Tuesday night’s Maometto II was a real drag. Rossini’s comic operas are always a delight, but his serious operas tend to be bogged down in conventions that are distinctly not of our time — or even the times just before us. They are full of interminable display pieces, melodic embellishments that soon wear out their welcome, and stilted plots featuring unbelievable characters that fail to capture interest.

Maometto II (that’s “Maometto Secondo” if you speak it) is an example. Maometto is a 15th-century Muslim conqueror whose forces are besieging an Italian city. The commander of the city’s defenders has a daughter who has been the secret lover of Maometto (how this has been worked out is left to the audience’s imagination). She uses her influence to trick Maometto and bring about the salvation of her city. Rather than submit to the understandably infuriated would-be conqueror, she stabs herself to death (in Santa Fe’s version, she uses Maometto’s sword).

Santa Fe tries heroically to bring life to the work. It has assembled a cast of impressive vocal technicians who can embellish a long musical line with the best of them. This certainly includes the magnificent Maometto (bass-baritone Luca Pisaroni, who looks as well as sings like a conqueror), the daughter (soprano Leah Crocetto), her father (tenor Bruce Sledge), and the daughter’s admirer and defender (mezzo Patricia Bardon).

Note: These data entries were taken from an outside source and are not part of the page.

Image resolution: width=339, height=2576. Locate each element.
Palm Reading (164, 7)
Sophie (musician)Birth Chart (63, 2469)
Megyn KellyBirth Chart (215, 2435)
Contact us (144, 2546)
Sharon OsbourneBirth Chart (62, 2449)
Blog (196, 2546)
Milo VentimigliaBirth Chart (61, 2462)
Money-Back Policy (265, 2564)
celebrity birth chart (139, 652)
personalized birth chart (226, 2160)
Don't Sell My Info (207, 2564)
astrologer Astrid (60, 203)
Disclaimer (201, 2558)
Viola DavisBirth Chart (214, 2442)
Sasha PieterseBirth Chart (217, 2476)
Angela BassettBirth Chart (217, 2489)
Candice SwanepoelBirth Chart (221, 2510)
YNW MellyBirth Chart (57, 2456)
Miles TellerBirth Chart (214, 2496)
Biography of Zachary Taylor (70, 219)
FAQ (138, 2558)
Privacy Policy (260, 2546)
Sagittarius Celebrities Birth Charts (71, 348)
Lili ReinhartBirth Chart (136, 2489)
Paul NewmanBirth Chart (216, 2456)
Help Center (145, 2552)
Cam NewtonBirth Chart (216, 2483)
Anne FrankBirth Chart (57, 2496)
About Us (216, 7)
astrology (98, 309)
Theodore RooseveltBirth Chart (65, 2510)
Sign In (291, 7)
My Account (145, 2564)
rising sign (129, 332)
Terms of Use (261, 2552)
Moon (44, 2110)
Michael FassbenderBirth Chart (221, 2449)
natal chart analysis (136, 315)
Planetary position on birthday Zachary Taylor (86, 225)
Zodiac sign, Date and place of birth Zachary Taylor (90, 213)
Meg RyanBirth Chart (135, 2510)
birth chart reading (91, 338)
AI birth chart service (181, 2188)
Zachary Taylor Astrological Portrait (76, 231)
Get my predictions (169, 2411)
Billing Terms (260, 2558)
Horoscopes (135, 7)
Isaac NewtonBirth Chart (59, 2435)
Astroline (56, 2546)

Conductor Frederic Chaslin gets bright, secure sounds out of the orchestra in an impressive partnership with the singing cast.

But some of the most impressive aspects of the performance did not come directly from Rossini’s score. This includes the wonderful choreography of Peggy Hickey and fight direction of Jonathan Rider, who make the mass scenes memorable, the dramatic sets and costumes by Jon Morrell, and the superb lighting of Duane Schuler (I especially admired his use of shadows for dramatic effect).

David Alden’s stage direction is OK, but what can anyone do with all those episodes of vocal gymnastics?

There are some interesting contributions by Rossini. The choruses tend to be strong, the orchestral prelude to Act 2 is close to classic Rossini (his high-spirited wit can’t be forever suppressed) and some of the orchestral writing (again, in Act 2) seems more sophisticated than usual with this composer.

Savorers of vocal technique and antique operatic conventions might love this; others should be prepared for a long night. Maometto II will be performed again on Aug. 16.